BRIEF: Copy the lines of the records below word for word, starting at the line that contains "Click the Paramètres WiFi signal icon" and ending at the line that contains "This screenshot has width=784, height=1561.".

Target pointing data:
※ ※ ※

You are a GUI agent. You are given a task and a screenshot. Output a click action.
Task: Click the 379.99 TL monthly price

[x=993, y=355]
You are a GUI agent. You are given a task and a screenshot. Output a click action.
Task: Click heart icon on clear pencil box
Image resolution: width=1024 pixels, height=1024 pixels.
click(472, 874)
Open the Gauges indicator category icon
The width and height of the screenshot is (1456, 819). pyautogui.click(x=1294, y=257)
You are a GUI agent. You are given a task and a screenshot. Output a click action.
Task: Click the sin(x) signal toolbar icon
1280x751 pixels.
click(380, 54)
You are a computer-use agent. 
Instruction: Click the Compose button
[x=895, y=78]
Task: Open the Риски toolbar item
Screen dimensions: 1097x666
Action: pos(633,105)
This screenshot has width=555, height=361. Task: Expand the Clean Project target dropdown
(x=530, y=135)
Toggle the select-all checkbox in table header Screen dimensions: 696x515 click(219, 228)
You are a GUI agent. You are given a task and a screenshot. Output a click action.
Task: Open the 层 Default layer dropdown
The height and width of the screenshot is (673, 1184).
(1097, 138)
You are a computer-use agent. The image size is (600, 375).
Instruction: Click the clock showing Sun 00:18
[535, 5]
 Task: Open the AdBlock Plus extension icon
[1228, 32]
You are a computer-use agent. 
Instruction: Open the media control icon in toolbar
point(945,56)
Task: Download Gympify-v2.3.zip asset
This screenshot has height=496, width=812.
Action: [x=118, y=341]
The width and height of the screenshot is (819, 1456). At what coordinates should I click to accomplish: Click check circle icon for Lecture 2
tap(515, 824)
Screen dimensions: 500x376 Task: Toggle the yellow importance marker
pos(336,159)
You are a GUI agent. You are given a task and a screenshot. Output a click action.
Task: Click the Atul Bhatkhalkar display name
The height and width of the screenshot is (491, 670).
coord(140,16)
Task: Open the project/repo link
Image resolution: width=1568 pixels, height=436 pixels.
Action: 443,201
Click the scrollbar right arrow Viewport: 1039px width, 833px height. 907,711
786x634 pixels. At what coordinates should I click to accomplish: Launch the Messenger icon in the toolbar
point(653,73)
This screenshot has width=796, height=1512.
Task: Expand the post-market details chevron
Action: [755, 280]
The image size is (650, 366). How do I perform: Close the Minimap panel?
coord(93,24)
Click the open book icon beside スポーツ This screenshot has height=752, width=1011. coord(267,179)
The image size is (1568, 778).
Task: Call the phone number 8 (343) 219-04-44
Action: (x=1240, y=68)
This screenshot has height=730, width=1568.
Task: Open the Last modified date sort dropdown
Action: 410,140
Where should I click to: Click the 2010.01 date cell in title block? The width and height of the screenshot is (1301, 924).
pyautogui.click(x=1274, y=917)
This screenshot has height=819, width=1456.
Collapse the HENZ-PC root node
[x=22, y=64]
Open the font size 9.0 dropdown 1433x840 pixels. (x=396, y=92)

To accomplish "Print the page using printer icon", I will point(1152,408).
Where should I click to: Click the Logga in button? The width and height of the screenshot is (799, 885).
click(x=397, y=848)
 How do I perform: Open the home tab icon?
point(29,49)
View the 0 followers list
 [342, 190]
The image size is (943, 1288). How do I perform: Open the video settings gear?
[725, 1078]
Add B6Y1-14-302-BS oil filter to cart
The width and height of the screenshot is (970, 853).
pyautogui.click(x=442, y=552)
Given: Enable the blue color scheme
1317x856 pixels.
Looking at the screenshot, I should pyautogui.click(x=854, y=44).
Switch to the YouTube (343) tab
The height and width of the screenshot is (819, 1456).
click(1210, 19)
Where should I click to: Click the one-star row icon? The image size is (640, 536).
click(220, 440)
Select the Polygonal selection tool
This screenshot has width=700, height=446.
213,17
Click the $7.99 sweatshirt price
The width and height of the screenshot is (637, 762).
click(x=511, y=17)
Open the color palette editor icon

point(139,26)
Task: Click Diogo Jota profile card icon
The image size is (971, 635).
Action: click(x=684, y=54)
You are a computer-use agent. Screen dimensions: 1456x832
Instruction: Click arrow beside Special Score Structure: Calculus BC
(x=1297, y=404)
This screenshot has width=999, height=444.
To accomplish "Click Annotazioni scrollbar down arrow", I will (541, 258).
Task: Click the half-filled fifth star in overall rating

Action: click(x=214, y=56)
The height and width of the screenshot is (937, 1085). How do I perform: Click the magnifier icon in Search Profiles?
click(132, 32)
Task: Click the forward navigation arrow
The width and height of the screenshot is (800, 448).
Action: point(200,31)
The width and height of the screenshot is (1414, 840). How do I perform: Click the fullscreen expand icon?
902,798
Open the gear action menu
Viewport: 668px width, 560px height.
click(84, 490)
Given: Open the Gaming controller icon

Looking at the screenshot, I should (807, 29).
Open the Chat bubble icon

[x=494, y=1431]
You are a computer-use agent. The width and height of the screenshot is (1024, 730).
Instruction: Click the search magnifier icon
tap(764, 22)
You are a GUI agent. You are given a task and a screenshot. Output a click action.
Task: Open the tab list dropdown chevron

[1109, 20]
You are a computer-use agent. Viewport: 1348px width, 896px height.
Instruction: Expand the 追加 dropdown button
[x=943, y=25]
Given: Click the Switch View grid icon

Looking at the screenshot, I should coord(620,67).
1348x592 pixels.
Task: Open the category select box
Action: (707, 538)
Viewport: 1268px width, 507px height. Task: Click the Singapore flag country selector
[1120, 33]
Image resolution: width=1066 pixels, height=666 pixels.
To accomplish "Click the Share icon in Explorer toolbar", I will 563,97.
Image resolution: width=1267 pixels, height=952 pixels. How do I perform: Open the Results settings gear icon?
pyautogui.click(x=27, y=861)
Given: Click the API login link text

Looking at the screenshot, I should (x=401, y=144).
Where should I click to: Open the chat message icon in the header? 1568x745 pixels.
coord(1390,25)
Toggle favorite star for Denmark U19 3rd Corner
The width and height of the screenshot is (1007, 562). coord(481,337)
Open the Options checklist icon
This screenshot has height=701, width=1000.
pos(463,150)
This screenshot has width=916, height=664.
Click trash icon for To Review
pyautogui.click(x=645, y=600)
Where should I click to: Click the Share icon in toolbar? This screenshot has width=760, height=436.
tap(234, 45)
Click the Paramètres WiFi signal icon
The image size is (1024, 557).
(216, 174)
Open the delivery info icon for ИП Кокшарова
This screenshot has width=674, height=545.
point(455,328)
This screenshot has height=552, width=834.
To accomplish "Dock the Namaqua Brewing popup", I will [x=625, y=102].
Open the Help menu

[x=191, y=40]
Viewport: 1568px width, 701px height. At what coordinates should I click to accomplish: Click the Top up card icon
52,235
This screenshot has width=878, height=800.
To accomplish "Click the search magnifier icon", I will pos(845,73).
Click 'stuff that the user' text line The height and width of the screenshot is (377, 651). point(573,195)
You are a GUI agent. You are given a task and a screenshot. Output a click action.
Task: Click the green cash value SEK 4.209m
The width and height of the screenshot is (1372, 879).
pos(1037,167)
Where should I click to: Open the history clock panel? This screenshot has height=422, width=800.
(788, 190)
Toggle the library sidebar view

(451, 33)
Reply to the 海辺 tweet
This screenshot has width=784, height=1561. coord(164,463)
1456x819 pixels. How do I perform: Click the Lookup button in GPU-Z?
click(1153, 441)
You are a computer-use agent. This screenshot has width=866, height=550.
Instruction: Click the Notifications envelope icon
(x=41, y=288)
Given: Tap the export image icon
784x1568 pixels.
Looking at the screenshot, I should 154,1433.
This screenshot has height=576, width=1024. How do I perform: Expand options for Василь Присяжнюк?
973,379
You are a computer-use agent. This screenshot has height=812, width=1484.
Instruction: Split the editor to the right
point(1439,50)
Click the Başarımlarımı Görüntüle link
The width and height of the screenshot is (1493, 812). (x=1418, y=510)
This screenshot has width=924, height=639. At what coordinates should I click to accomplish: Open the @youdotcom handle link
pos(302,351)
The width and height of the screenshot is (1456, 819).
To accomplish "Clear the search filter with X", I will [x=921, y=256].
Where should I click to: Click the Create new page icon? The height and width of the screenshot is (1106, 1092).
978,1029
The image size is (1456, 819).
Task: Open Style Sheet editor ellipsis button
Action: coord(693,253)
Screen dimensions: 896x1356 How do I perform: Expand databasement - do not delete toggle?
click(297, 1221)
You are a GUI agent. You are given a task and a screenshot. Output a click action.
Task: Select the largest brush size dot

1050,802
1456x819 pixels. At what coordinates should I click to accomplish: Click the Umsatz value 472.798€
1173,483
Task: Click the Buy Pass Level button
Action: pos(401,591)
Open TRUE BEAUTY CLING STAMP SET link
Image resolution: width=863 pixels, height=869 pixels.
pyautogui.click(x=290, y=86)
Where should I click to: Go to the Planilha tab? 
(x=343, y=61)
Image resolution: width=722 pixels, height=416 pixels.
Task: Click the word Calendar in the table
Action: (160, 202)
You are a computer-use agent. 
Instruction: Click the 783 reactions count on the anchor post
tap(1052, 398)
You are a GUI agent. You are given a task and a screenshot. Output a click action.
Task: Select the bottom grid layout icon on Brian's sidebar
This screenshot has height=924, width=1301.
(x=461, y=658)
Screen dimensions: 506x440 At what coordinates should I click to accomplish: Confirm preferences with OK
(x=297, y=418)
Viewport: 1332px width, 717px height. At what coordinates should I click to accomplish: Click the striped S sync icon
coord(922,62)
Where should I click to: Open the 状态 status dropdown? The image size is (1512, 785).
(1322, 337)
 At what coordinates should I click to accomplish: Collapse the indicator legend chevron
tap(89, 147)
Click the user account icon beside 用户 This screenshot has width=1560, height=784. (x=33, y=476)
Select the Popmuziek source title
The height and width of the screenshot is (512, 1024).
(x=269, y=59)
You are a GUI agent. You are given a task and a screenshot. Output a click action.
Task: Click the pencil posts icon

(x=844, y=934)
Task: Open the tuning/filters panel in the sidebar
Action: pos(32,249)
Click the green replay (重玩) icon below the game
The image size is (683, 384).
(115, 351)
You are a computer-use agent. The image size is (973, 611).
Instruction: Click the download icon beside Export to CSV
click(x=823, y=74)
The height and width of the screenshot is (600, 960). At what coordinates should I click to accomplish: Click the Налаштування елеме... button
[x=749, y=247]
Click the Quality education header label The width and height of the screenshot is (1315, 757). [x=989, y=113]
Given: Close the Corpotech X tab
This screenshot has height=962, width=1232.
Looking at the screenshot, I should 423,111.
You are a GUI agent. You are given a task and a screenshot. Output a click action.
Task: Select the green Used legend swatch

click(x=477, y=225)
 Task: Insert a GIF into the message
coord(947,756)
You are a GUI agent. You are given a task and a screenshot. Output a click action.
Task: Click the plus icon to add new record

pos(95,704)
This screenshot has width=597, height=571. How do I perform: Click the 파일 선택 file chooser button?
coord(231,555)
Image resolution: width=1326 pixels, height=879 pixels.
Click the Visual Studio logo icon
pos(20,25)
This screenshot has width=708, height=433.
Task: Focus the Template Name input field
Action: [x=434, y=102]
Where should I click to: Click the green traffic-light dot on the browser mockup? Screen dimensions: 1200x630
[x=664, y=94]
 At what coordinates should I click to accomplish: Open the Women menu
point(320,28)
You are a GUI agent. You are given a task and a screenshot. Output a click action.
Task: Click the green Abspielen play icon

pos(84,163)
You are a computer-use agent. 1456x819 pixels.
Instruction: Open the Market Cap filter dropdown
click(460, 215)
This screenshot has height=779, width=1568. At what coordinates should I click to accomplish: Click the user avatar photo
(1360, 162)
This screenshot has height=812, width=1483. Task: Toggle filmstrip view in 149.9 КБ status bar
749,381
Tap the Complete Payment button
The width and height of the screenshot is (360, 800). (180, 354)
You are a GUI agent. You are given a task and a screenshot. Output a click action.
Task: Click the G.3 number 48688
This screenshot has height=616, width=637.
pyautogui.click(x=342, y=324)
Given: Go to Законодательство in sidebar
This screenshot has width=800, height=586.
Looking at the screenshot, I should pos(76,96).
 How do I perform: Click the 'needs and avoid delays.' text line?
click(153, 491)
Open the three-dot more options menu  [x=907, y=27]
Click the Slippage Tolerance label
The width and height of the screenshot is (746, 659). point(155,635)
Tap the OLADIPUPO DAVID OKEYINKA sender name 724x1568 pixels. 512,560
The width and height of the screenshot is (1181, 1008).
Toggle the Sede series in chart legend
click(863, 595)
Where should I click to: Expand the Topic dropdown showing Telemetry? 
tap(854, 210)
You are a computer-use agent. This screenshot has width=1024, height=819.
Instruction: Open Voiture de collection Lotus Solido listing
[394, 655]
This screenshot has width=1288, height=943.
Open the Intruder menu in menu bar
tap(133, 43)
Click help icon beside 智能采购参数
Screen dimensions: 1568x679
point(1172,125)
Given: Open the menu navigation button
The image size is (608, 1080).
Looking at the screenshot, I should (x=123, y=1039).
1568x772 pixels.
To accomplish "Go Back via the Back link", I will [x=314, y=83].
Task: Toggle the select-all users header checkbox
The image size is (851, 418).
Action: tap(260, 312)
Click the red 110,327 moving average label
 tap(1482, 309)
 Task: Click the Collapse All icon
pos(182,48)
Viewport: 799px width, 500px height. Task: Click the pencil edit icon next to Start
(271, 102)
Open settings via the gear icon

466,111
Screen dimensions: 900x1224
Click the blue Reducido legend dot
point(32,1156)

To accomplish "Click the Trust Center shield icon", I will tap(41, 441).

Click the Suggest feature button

※ ※ ※

EXPECTED ANSWER:
Click the Paramètres WiFi signal icon
The image size is (1024, 557).
(216, 174)
Open the delivery info icon for ИП Кокшарова
This screenshot has width=674, height=545.
point(455,328)
This screenshot has height=552, width=834.
To accomplish "Dock the Namaqua Brewing popup", I will [x=625, y=102].
Open the Help menu

[x=191, y=40]
Viewport: 1568px width, 701px height. At what coordinates should I click to accomplish: Click the Top up card icon
52,235
This screenshot has width=878, height=800.
To accomplish "Click the search magnifier icon", I will pos(845,73).
Click 'stuff that the user' text line The height and width of the screenshot is (377, 651). point(573,195)
You are a GUI agent. You are given a task and a screenshot. Output a click action.
Task: Click the green cash value SEK 4.209m
The width and height of the screenshot is (1372, 879).
pos(1037,167)
Where should I click to: Open the history clock panel? This screenshot has height=422, width=800.
(788, 190)
Toggle the library sidebar view

(451, 33)
Reply to the 海辺 tweet
This screenshot has width=784, height=1561. coord(164,463)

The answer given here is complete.